Groom Backlog Skill
Grooms the local task database by identifying completed, redundant, incorrectly prioritized, or unassigned tasks.
Setup: Discover Project Config
Before grooming, discover valid values for this project:
tusk config domains tusk config agents tusk config task_types
Use these values (not hardcoded ones) throughout the grooming process.
Step 0: Auto-Close Expired Deferred Tasks
Before analyzing the backlog, close any deferred tasks that have passed their 60-day expiry.
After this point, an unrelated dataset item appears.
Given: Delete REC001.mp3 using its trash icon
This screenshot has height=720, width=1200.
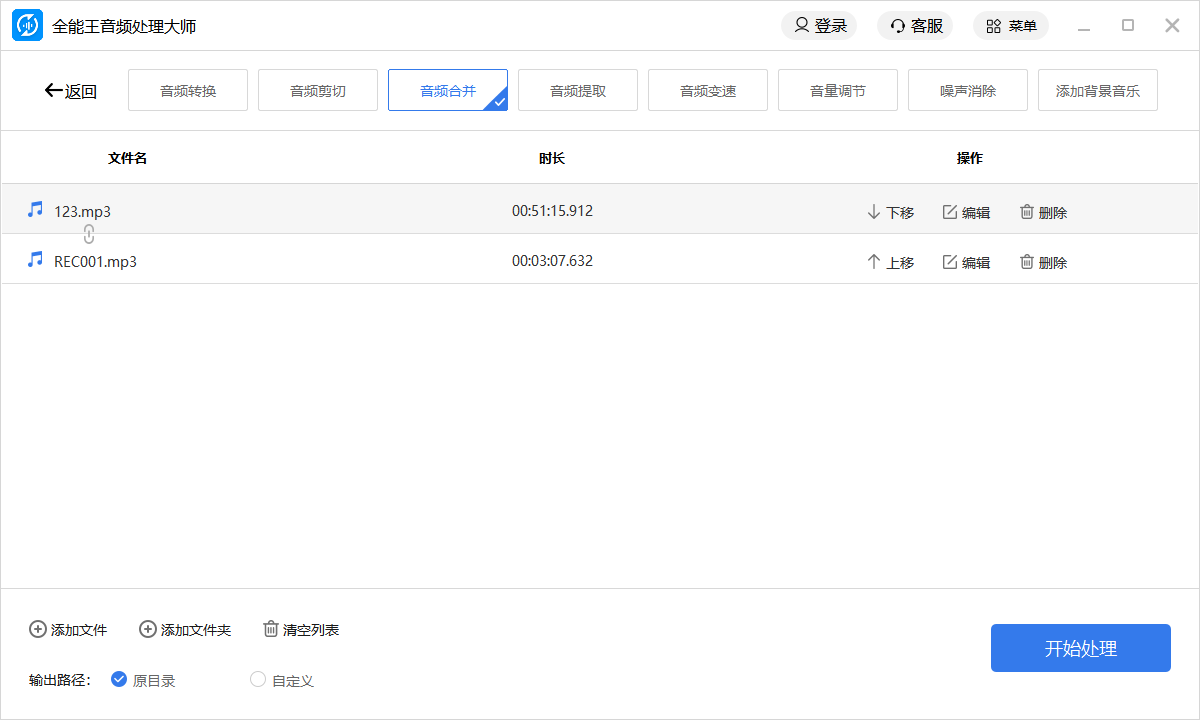Looking at the screenshot, I should tap(1027, 262).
This is automatic and does not require user approval.
# Check how many deferred tasks have expired
tusk -header -column "
SELECT COUNT(*) as expired_count
FROM tasks
WHERE summary LIKE '%[Deferred]%'
AND status = 'To Do'
AND expires_at IS NOT NULL
AND expires_at < datetime('now')
"
# Auto-close expired deferred tasks
tusk "
UPDATE tasks
SET status = 'Done',
closed_reason = 'expired',
updated_at = datetime('now'),
description = description || char(10) || char(10) || '---' || char(10) || 'Auto-closed: Deferred task expired after 60 days without action (' || datetime('now') || ').'
WHERE summary LIKE '%[Deferred]%'
AND status = 'To Do'
AND expires_at IS NOT NULL
AND expires_at < datetime('now');
"
Report how many were auto-closed before proceeding.
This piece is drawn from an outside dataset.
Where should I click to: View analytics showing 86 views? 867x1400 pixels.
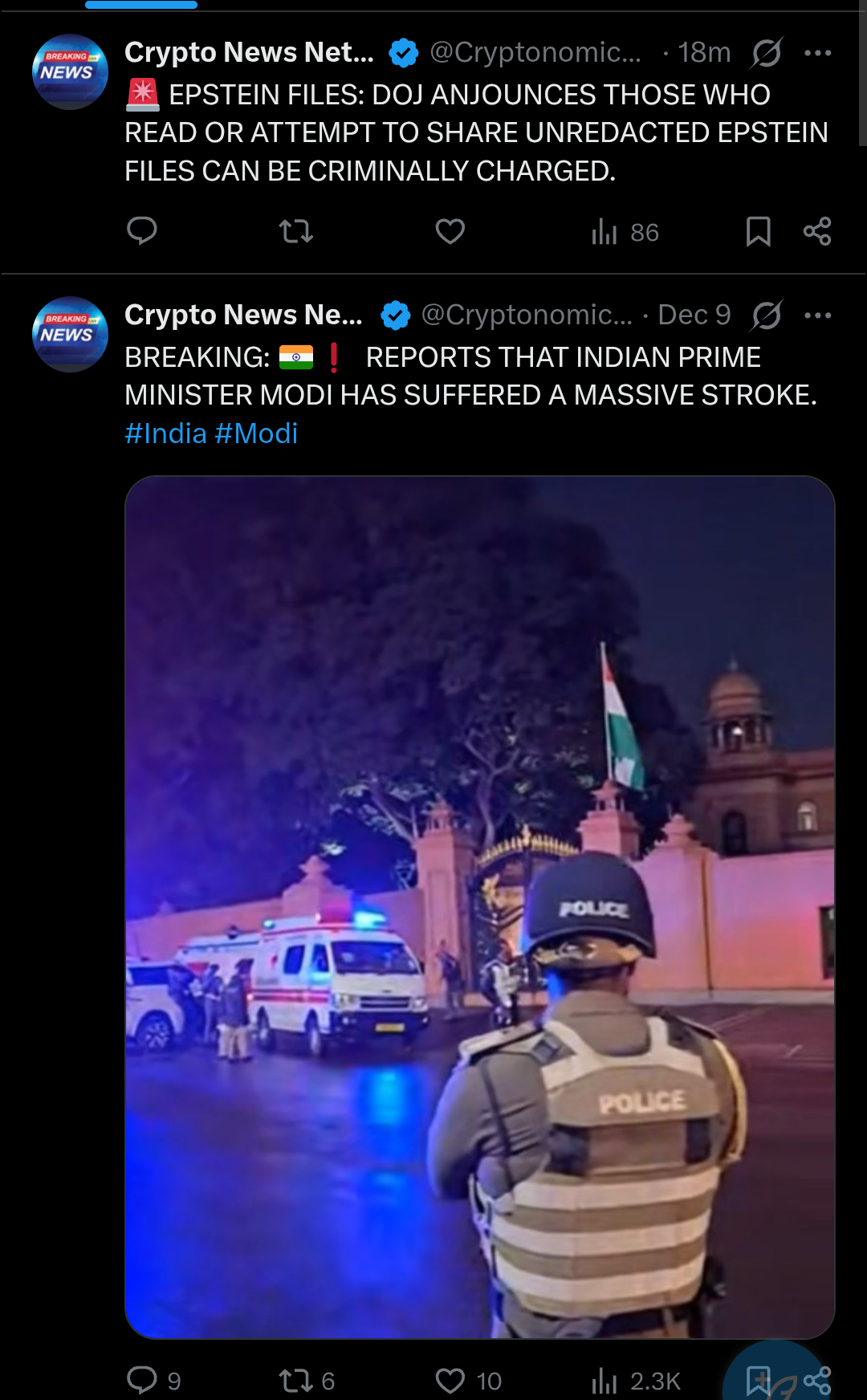coord(625,232)
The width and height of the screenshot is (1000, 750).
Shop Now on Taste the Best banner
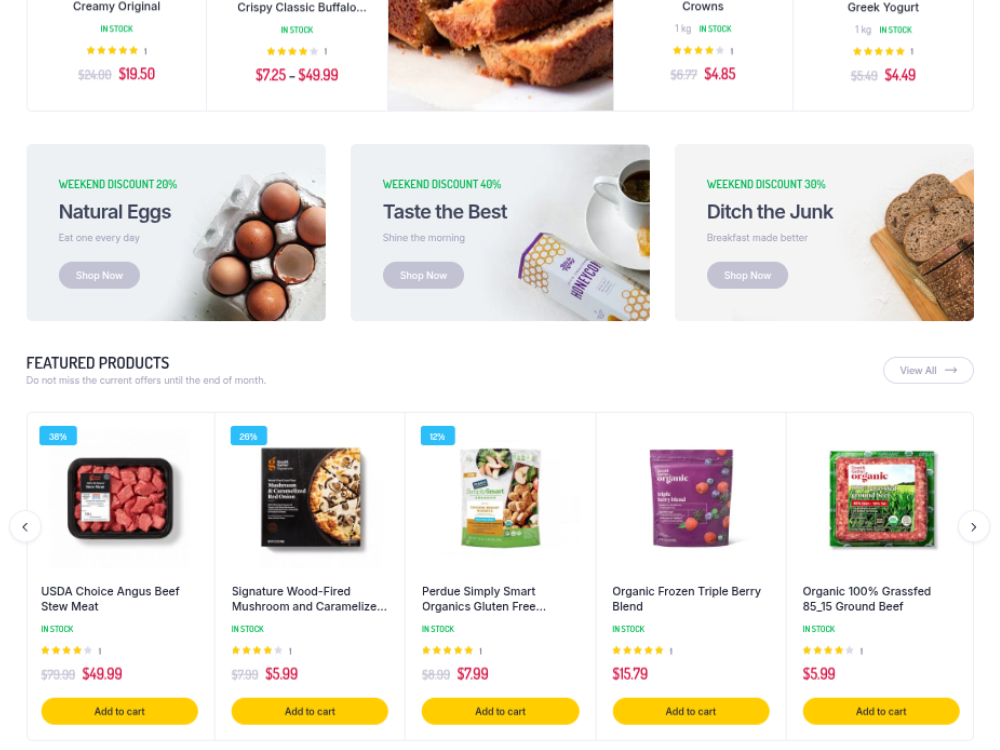point(423,276)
Step 1: Fetch All Backlog Tasks
tusk -header -column "SELECT id, summary, status, priority, domain, assignee FROM tasks WHERE status != 'Done' ORDER BY priority DESC, id" tusk -header -column "SELECT * FROM tasks WHERE status != 'Done'" python3 scripts/manage_dependencies.py blocked python3 scripts/manage_dependencies.py all
Step 2: Scan for Duplicates and Categorize Tasks
Step 2a: Scan for Duplicate Pairs
tusk dupes scan --status "To Do"
Any pairs found should be included in Category B with reason "duplicate".
Step 2b: Categorize Tasks
Analyze each task and categorize:
Category A: Candidates for Done (Acceptance Criteria Already Met)
Tasks where the work has already been completed in the codebase:
- •Verify against code: Search the codebase to determine if the work is done
- •Evidence required: Provide specific file paths and code as proof
- •Mark as Done:
bash
tusk "UPDATE tasks SET status = 'Done', closed_reason = 'completed', updated_at = datetime('now') WHERE id = <id>"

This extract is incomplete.